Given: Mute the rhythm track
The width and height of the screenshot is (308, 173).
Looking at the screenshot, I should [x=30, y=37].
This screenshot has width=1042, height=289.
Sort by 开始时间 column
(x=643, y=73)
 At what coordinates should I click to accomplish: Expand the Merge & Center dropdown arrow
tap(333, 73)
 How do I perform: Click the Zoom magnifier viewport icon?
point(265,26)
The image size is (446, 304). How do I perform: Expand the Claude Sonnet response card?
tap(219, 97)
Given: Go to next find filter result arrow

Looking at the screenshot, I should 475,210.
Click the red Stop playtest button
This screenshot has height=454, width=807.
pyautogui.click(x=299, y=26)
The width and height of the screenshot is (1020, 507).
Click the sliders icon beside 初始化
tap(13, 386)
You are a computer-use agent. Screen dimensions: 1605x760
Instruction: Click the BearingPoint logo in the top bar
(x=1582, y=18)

* * *

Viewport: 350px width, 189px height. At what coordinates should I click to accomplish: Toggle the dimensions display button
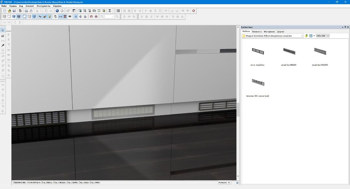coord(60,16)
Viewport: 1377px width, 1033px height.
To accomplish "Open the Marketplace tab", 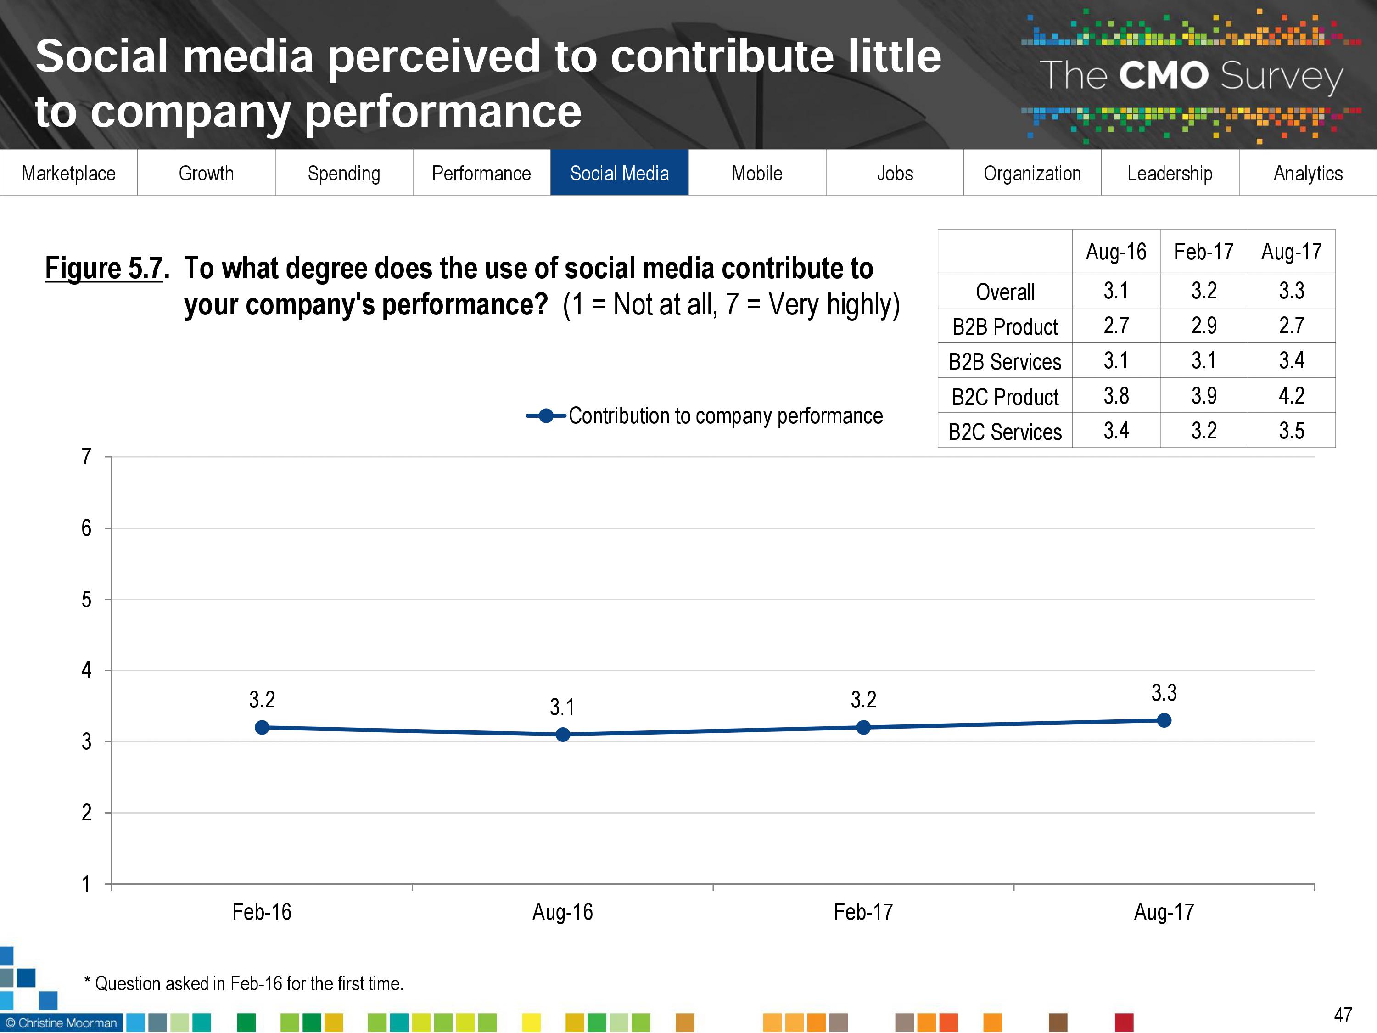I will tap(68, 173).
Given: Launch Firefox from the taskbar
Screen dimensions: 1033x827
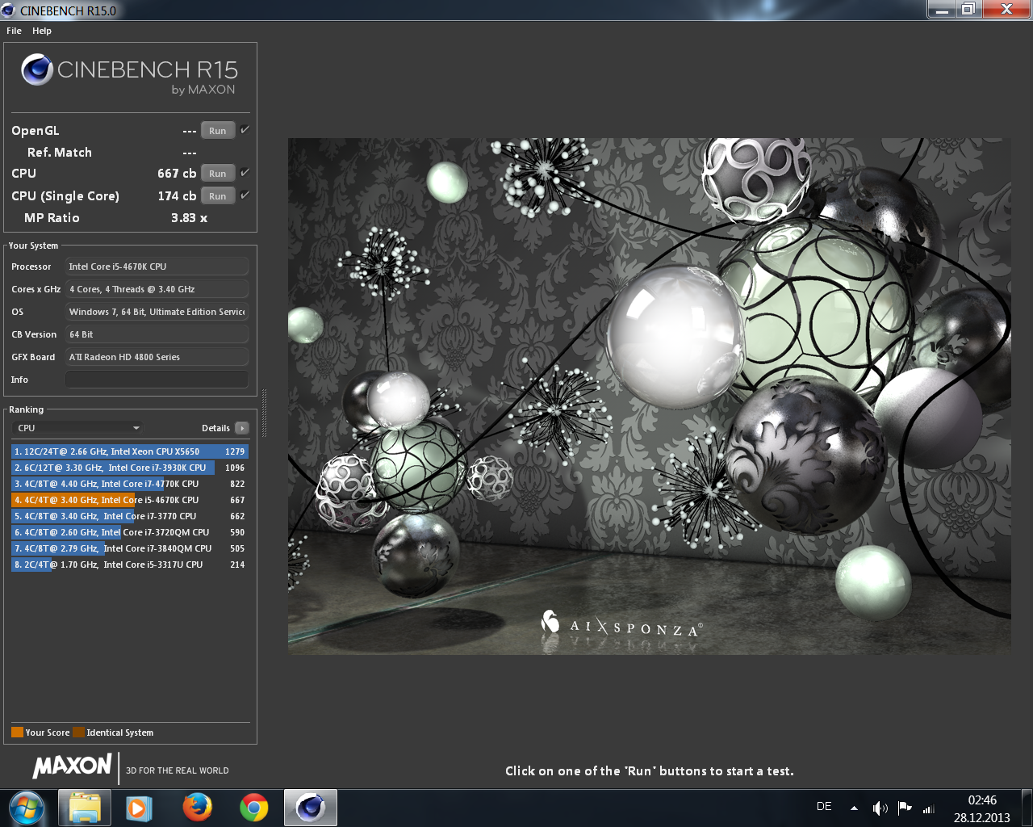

==

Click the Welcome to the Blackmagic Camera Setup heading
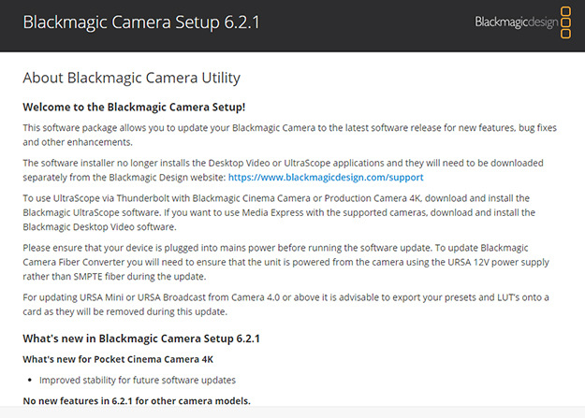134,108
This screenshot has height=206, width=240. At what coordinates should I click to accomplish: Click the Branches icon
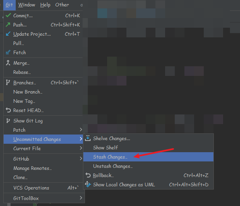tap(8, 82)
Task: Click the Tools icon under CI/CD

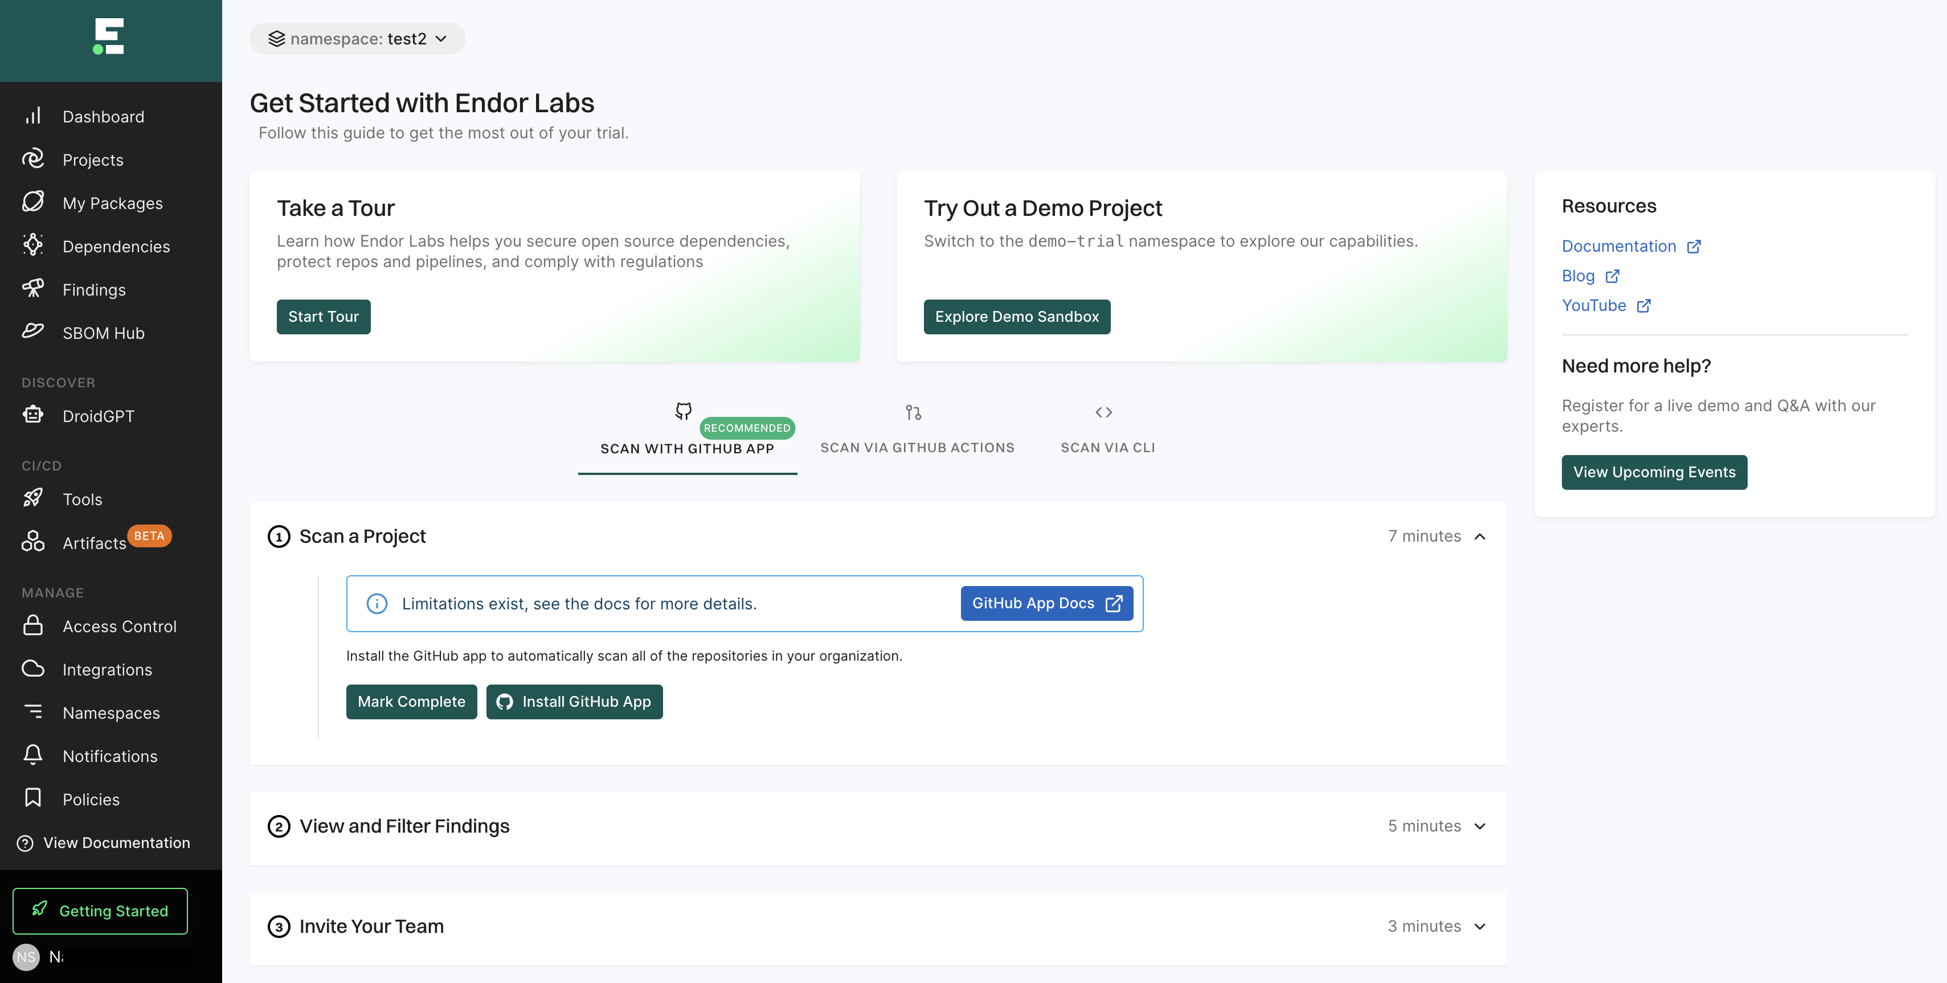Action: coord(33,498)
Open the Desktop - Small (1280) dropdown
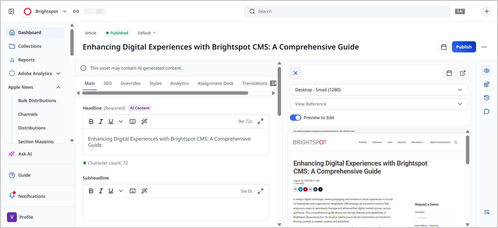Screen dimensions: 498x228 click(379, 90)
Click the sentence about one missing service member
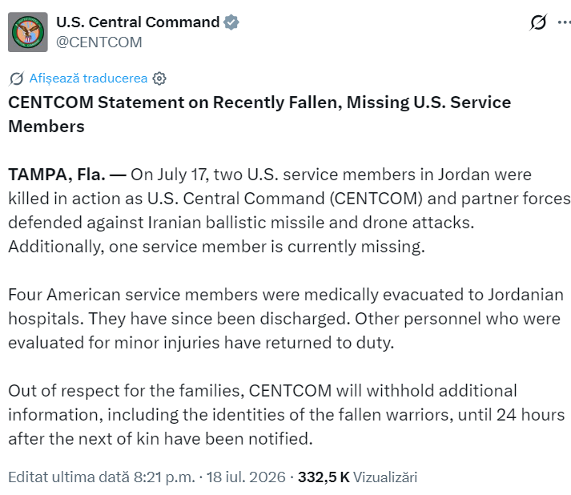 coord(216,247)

EXERCISE DIRECTIONS:
Given the data above, transcribe exactly the lines from the one containing "Given: Launch Firefox from the taskbar" down to the one containing "Screen dimensions: 1033x827", and no others.

REPLY:
Given: Launch Firefox from the taskbar
Screen dimensions: 1033x827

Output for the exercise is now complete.